Selected text –
···
# Coffee amounts?



## Kman10 (Sep 3, 2014)

How many coffees is too many in a day, I've had 4 flat whites today which is a lot for me, I did start my day at 6.30am thanks to my 15 month old son


----------



## jjprestidge (Oct 11, 2012)

I try to limit it to no more than 4, which is difficult when dialling in several new espressos and filters.

JP


----------



## Obnic (Jan 14, 2014)

Hah! I know that feeling 0600hrs was reveille this morning, courtesy of my 22 month old feeling poorly. 'DaaaaDEEEEEE!'

Too much coffee? no expertise just the following observations.

1. bad headache? Either caffeine starvation or overload. See 2.

2. tiredness and feeling vague eg after tasting session = too much.

3. heart racing and anxious = definitely too much.

3. speaking nine to the dozen = probably too much at once, should wear off.

4. Persistent very dark urine = dehydration probably from drinking coffee in preference to water.

I typically drink four to six cups between 0630 and 1400. After that I prefer tea.

I've suffered all of the above in the past.

1. Visiting friends and abstaining from instant. (I just can't do it anymore.)

2. End of a training / tasting session with Glenn (yes, I'm a lightweight!)

3. Working 60 hours straight with only occasional naps (like something out of The Shining!)

4. Worked at place with a meeting culture. (I now carry big water bottle in my back pocket and am ruthless about ending meetings once purpose is met.


----------



## Eyedee (Sep 13, 2010)

This is a regular question which prompts members to post their daily consumption.

I am slightly puzzled by this, why does it matter how much one person drinks when tastes and caffeine tolerance obviously differ between individuals.

Ian


----------



## jjprestidge (Oct 11, 2012)

Eyedee said:


> This is a regular question which prompts members to post their daily consumption.
> 
> I am slightly puzzled by this, why does it matter how much one person drinks when tastes and caffeine tolerance obviously differ between individuals.
···
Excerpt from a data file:
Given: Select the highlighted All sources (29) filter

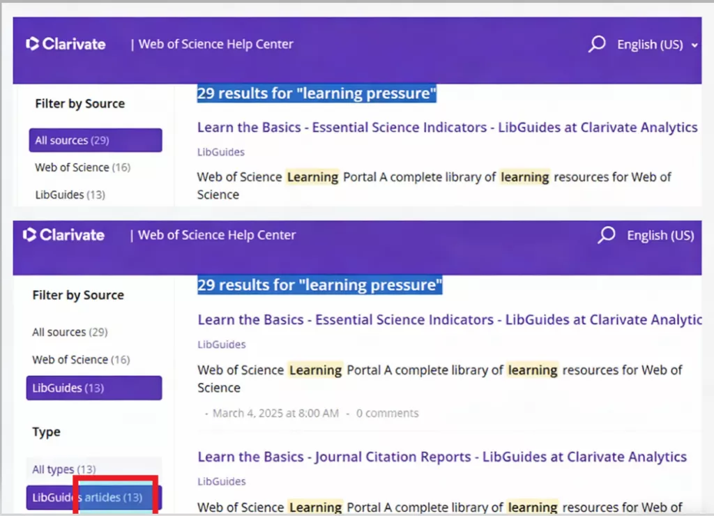Looking at the screenshot, I should point(95,140).
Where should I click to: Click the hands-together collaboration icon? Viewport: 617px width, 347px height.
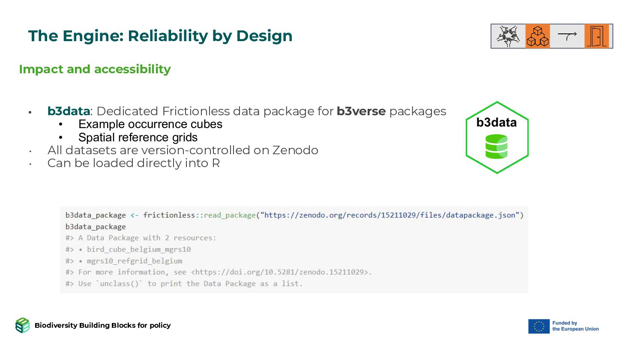[508, 36]
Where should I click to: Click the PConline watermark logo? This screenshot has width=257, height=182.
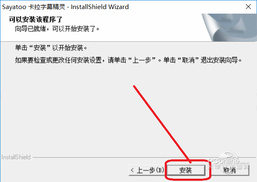pos(228,161)
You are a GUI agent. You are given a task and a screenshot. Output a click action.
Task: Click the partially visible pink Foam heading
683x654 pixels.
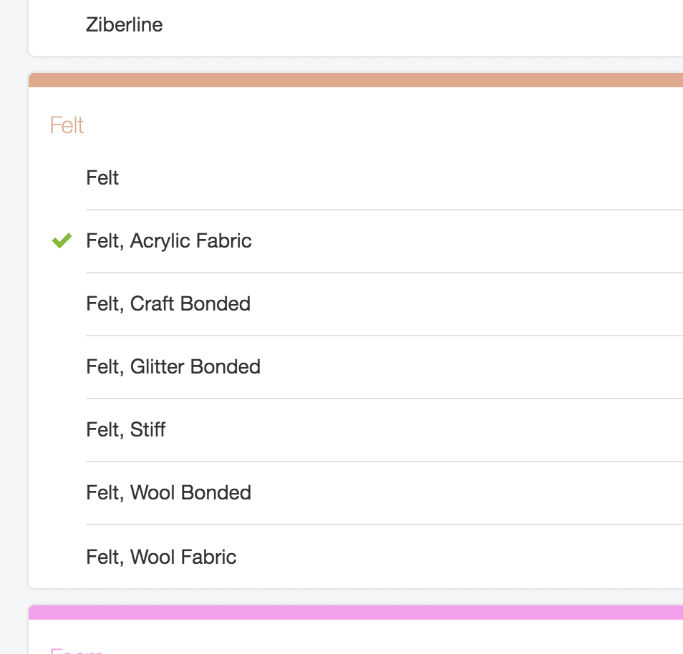[76, 650]
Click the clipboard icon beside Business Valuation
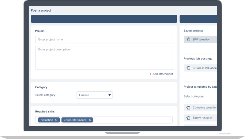245x139 pixels. pyautogui.click(x=188, y=68)
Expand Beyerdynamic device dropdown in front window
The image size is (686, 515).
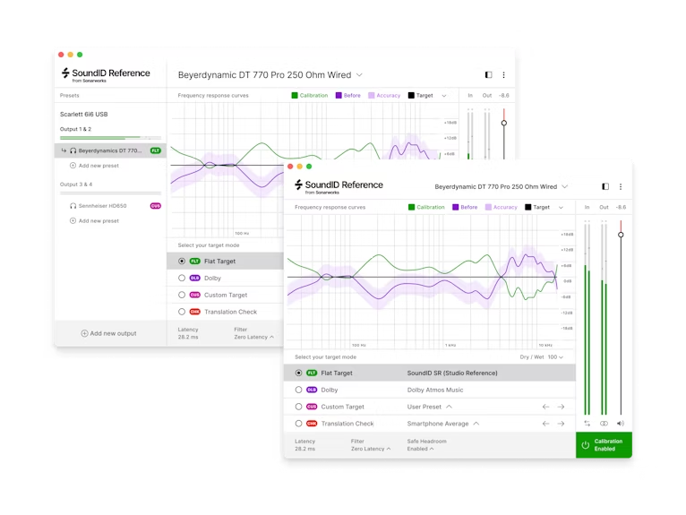564,187
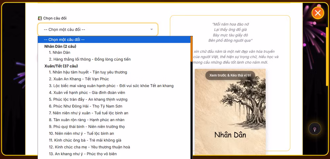Select 'Phú quý thái bình - Niên niên trường thọ'
The image size is (330, 159).
coord(86,127)
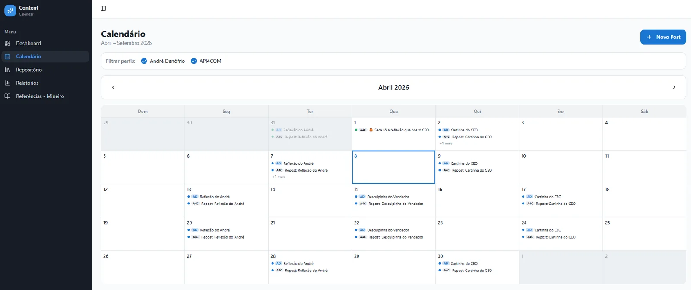Viewport: 691px width, 290px height.
Task: Advance to next month with right chevron
Action: click(674, 87)
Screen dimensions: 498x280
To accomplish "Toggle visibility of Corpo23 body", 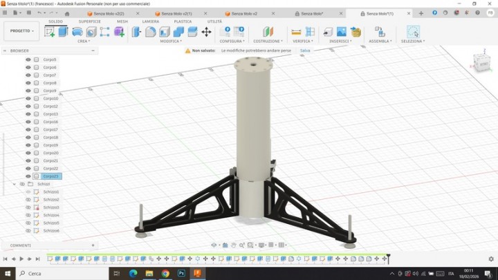I will coord(28,176).
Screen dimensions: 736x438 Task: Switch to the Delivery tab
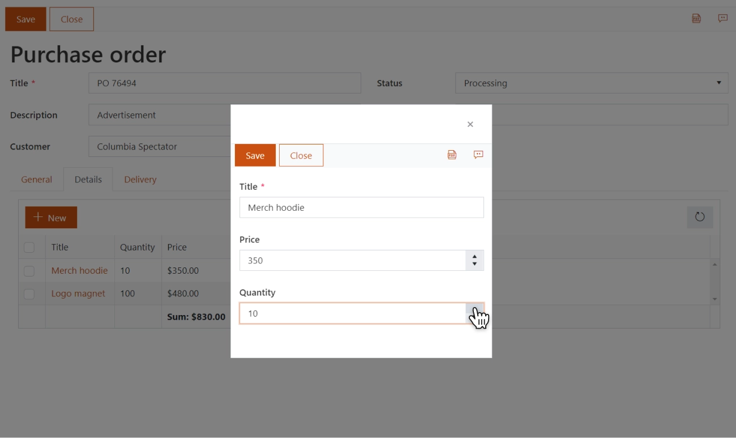[x=140, y=180]
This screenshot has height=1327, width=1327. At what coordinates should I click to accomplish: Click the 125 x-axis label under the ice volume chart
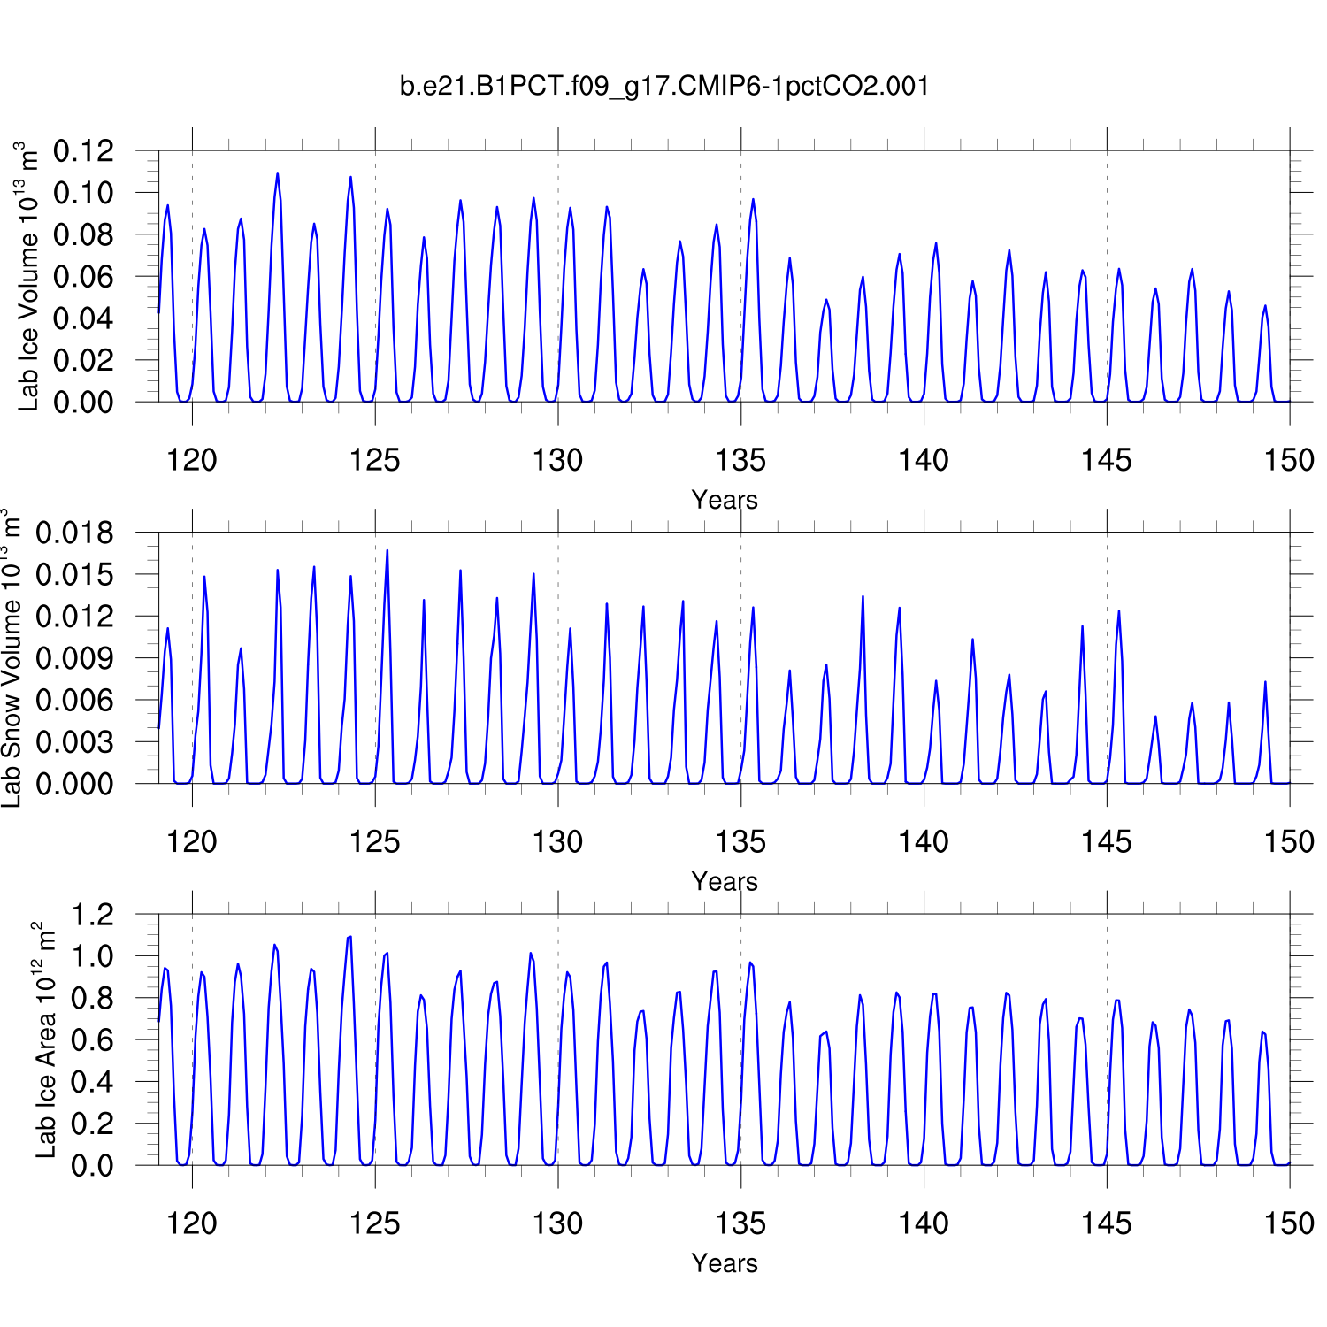374,460
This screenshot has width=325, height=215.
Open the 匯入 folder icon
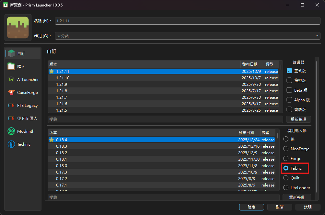coord(11,66)
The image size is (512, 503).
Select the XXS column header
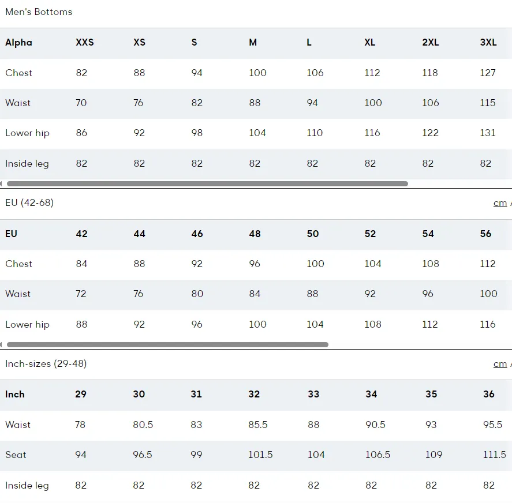[x=85, y=43]
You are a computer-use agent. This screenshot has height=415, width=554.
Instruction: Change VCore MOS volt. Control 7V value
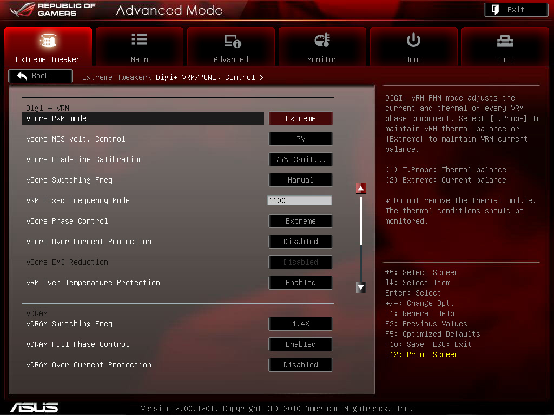[301, 139]
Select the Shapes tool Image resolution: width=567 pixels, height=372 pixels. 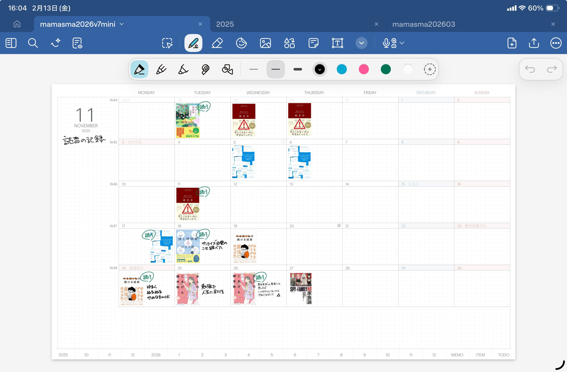point(289,43)
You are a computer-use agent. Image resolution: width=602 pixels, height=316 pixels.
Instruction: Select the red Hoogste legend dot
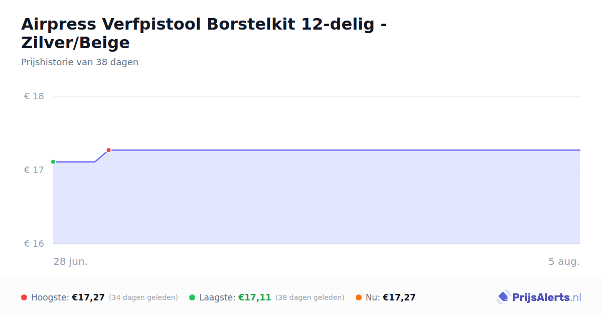pyautogui.click(x=24, y=297)
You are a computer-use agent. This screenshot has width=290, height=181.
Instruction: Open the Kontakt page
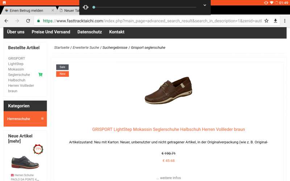click(x=117, y=32)
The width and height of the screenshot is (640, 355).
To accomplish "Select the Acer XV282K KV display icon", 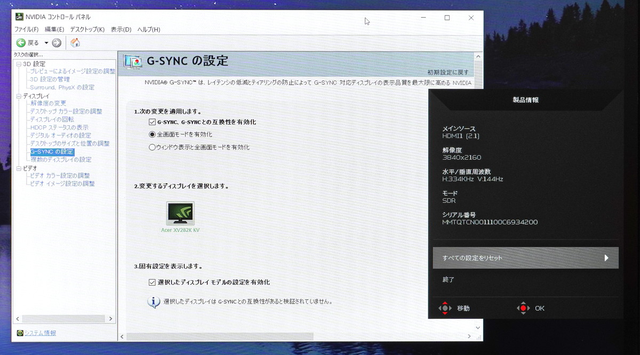I will [180, 213].
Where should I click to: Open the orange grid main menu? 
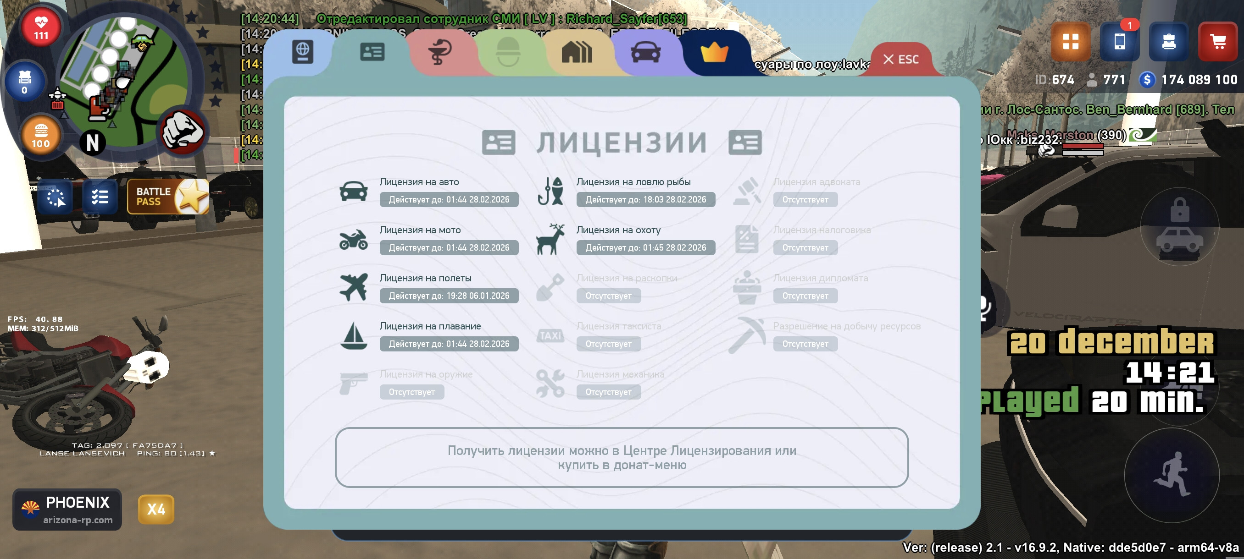click(x=1070, y=41)
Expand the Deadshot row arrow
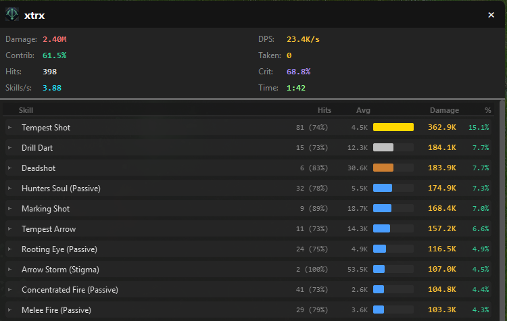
···
Aim – Output the part of the coffee forum thread from "Hah! I know" up to and including "overload. See 2.", word for word. This data comes from a separate source.

Written response –
Hah! I know that feeling 0600hrs was reveille this morning, courtesy of my 22 month old feeling poorly. 'DaaaaDEEEEEE!'

Too much coffee? no expertise just the following observations.

1. bad headache? Either caffeine starvation or overload. See 2.